◆ EXERCISE INPUTS
++++++
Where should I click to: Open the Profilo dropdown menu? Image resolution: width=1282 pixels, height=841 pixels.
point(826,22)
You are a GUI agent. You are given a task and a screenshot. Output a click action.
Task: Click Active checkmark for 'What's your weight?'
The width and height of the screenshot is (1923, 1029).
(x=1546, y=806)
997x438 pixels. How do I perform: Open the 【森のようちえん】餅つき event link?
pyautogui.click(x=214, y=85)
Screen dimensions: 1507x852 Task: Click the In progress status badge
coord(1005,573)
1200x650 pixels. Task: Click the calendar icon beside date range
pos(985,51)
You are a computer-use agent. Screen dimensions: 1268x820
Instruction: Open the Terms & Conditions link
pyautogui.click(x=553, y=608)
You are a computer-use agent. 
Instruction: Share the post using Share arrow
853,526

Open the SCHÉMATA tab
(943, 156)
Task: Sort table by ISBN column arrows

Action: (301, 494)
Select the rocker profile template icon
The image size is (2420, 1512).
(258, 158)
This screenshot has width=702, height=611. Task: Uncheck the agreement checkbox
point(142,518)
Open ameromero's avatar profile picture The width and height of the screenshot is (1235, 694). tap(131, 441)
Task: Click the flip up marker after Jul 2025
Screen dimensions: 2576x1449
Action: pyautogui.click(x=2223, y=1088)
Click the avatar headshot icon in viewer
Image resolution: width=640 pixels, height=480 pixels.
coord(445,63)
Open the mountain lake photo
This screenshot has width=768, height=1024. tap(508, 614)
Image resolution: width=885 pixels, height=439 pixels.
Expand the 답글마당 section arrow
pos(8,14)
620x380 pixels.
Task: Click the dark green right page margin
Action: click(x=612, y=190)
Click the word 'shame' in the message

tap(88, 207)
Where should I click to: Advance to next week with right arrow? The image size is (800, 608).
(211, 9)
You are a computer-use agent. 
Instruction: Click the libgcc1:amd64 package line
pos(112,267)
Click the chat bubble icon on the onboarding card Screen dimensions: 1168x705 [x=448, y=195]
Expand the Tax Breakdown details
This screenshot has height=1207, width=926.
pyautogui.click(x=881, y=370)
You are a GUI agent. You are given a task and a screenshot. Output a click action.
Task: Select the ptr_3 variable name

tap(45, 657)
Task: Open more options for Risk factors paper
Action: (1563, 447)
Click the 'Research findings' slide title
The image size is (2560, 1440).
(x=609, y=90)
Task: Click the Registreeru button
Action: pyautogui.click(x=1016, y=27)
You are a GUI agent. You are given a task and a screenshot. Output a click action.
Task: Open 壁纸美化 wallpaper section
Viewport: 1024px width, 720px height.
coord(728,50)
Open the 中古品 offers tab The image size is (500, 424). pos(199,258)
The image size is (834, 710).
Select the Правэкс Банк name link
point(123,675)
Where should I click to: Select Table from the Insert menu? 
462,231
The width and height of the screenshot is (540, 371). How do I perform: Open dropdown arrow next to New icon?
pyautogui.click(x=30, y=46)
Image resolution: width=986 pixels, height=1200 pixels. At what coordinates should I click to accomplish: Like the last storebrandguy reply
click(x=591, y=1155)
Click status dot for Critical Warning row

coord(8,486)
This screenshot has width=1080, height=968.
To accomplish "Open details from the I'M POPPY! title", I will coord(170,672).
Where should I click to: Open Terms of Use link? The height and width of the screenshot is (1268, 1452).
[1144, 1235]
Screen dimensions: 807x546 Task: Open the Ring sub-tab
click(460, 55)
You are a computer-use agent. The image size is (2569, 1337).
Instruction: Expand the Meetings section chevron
++++++
◆ EXERCISE REQUIREMENTS
Please render the lines of the data above, from the first line through the line containing "point(142,518)", as a JSON list of strings with one string per line, leaving out blank lines.

◆ RESPONSE
[
  "Where should I click to: Open the Profilo dropdown menu? Image resolution: width=1282 pixels, height=841 pixels.",
  "point(826,22)",
  "You are a GUI agent. You are given a task and a screenshot. Output a click action.",
  "Task: Click Active checkmark for 'What's your weight?'",
  "The width and height of the screenshot is (1923, 1029).",
  "(x=1546, y=806)",
  "997x438 pixels. How do I perform: Open the 【森のようちえん】餅つき event link?",
  "pyautogui.click(x=214, y=85)",
  "Screen dimensions: 1507x852 Task: Click the In progress status badge",
  "coord(1005,573)",
  "1200x650 pixels. Task: Click the calendar icon beside date range",
  "pos(985,51)",
  "You are a computer-use agent. Screen dimensions: 1268x820",
  "Instruction: Open the Terms & Conditions link",
  "pyautogui.click(x=553, y=608)",
  "You are a computer-use agent. ",
  "Instruction: Share the post using Share arrow",
  "853,526",
  "Open the SCHÉMATA tab",
  "(943, 156)",
  "Task: Sort table by ISBN column arrows",
  "Action: (301, 494)",
  "Select the rocker profile template icon",
  "The image size is (2420, 1512).",
  "(258, 158)",
  "This screenshot has width=702, height=611. Task: Uncheck the agreement checkbox",
  "point(142,518)"
]